Multiple Banking Arrangement
As looked into above example of sole banking, it is also happening that it continues with existing bank facility and take additional from other (new) bank. When the credit requirements of a borrower are beyond the capacity of a single bank or that the bank does not want to take more exposure on a particular borrower, he may then resort to multiple banking. It is an arrangement where a borrower borrows simultaneously from more than one bank independent of each other, under separate loan documents with each bank. Securities are charged to each bank separately.
There are various loopholes in multiple banking arrangements, and also it can lead to frauds so consortium banking is better for economy. Each banker is free to do his own credit assessment and old security independent of other bankers.
Consortium Lending
Consortium lending also called joint financing or participation financing. It is a system of financial emerged due to consequential increase in demand for funds of substantial magnitude and inability of individual banks to take care of the entire fund requirement of large borrowers. The system of consortium lending provides scope and opportunity to share risk amongst banks. The system is considered to be mutually beneficial to the banks as well as customers. Under multiple banking, there is no coordination among banks regarding appraisal, documentation, other terms and advances. In such a situation borrowers got the upper hand by playing one bank against the other. It was, therefore, necessary to formalize these credit arrangements to safeguard the interest of the banks. It is mainly catered in case of large corporate and certain mid-sized borrowers.

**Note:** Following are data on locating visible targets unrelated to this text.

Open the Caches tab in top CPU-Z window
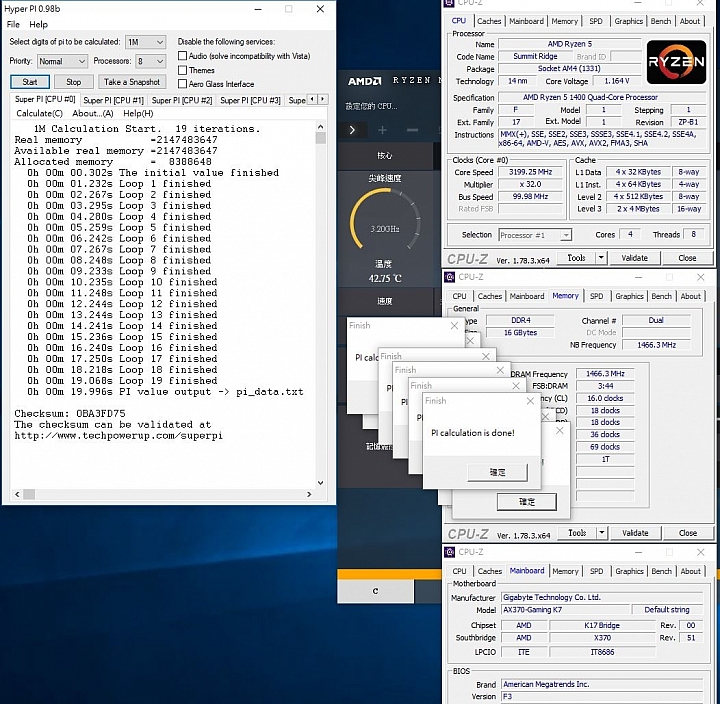pyautogui.click(x=489, y=21)
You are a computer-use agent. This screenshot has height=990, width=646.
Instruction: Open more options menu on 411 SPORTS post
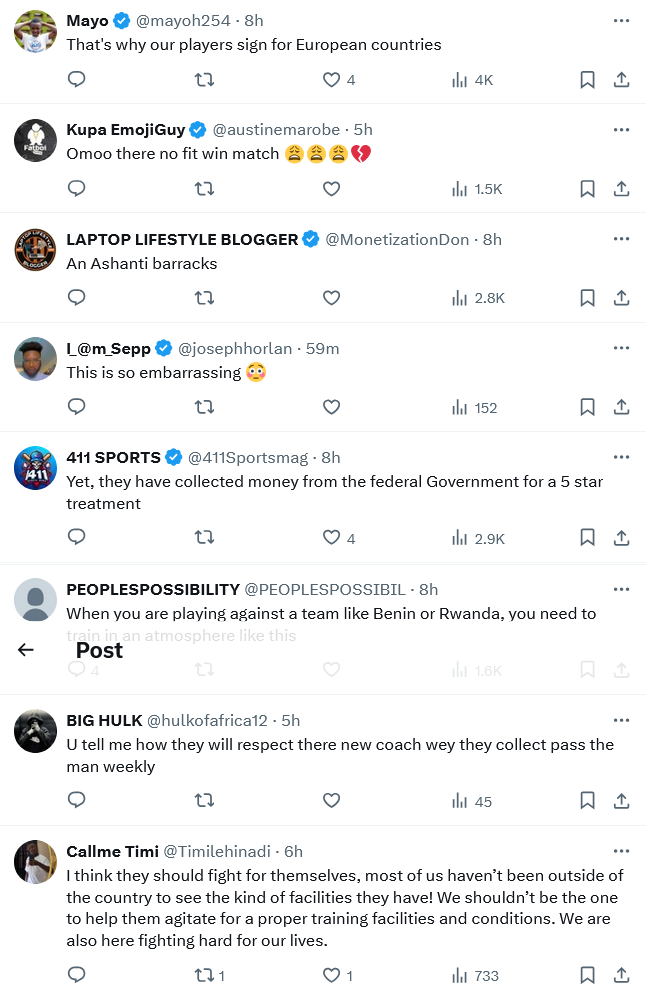point(621,457)
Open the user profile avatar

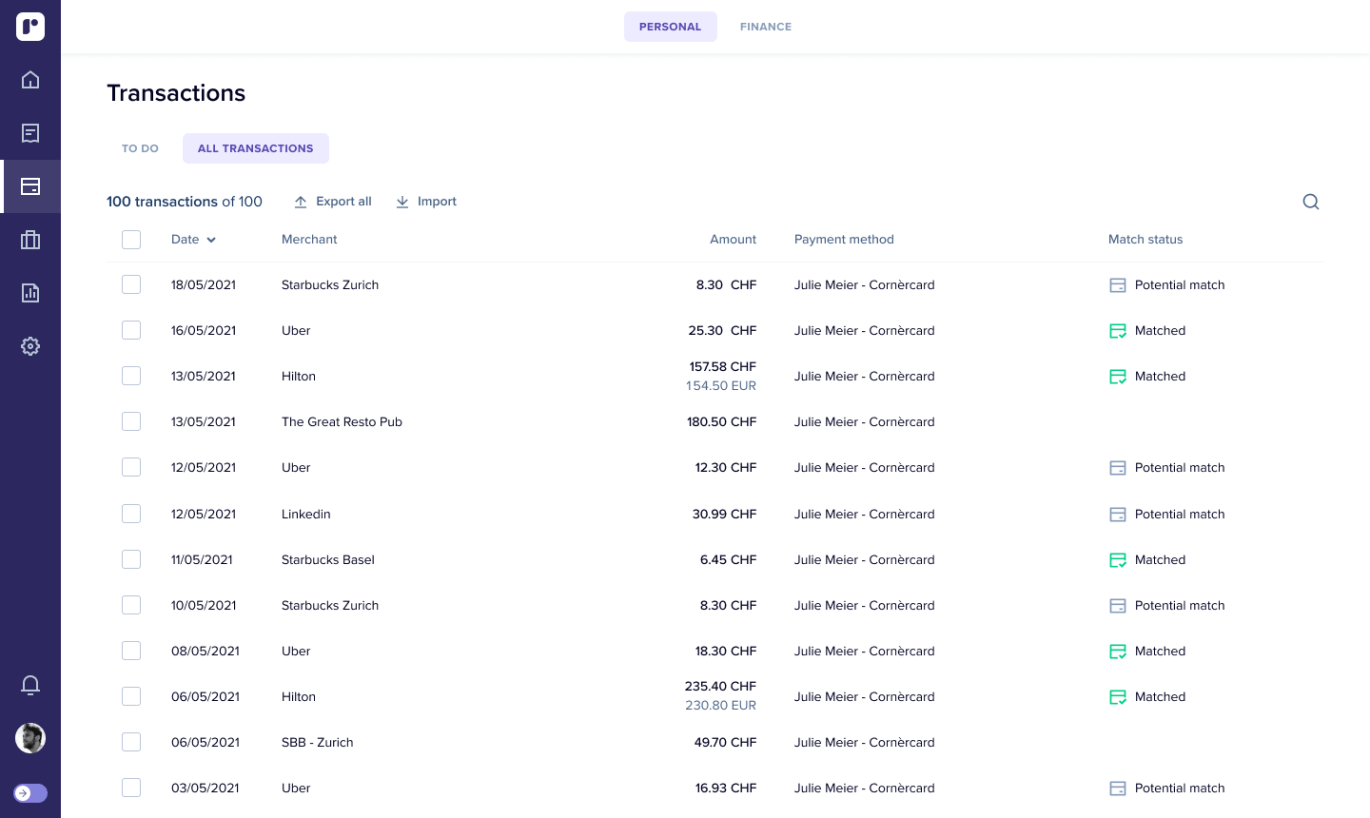coord(30,738)
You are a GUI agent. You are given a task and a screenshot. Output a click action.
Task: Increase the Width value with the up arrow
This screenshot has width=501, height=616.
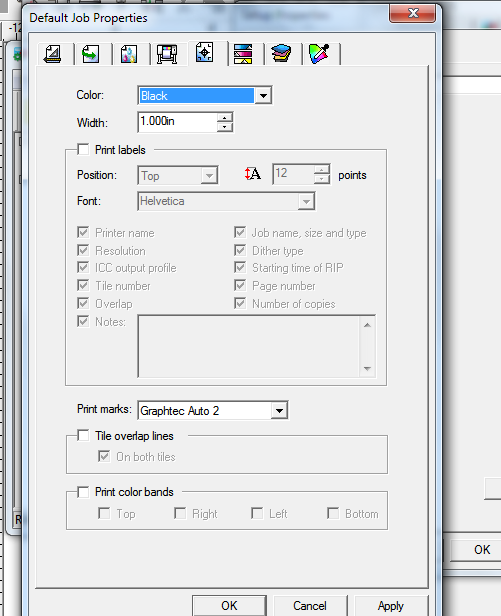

As per the consortium lending approach, the group of banks would have a common agreement wherein the lead bank (the bank that bears major risk) would assess the borrower’s fund requirements, set common terms and conditions and share information about borrower’s performance to other lenders.
The bank which takes the higher risk (by giving the highest amount of loan) will act as a leader and thus it acts as an intermediary between the consortium and the borrower.
Syndication
Reserve Bank of India has permitted the banks to adopt syndication route to provide credit in lieu of consortium advance. A syndication credit differs from consortium advance. A syndicated credit differs from consortium advances in certain aspects. The salient features of a syndicated credit are as follows:
- The prospective borrower gives a mandate to a bank, commonly referred as a lead bank (lead manager), to arrange credit on his behalf. The mandate gives the commercial terms of the credit and the prerogatives of the mandated bank in resolving contentious issue in the course of the transaction of complete syndication.
- It is an agreement between two or more banks to provide a borrower a credit facility using common documents of the borrower.
- The mandated bank prepares an information Memorandum about the borrower in consultation with the latter and distributes the same amongst the prospective lenders, inviting them to participate in the credit proposal.
- On the basis of information Memorandum each bank makes its own independent economy and financial evaluation of the borrower. It may collect additional information from other sources also. Generally, lead banker plays important role as rest just follows.
- Thereafter, a meeting of the particular banks is convened by the mandated bank and discuss the syndication strategy relating to co-ordination communication and control with the syndication process and to finalize the deal timing, charges for management, cost of credit, share of each participating bank in the credit etc.
- A loan agreement is signed by all the participating banks.
- The borrower is required to give prior notice to the Lead Banker (Lead Manager) of his agent for drawing the loan amount so that the latter may tie up disbursement with the other lending banks.
- Under the system, the borrower has the freedom in terms of competitive pricing. Discipline is also imposed through a fixed repayment period under syndicated credit.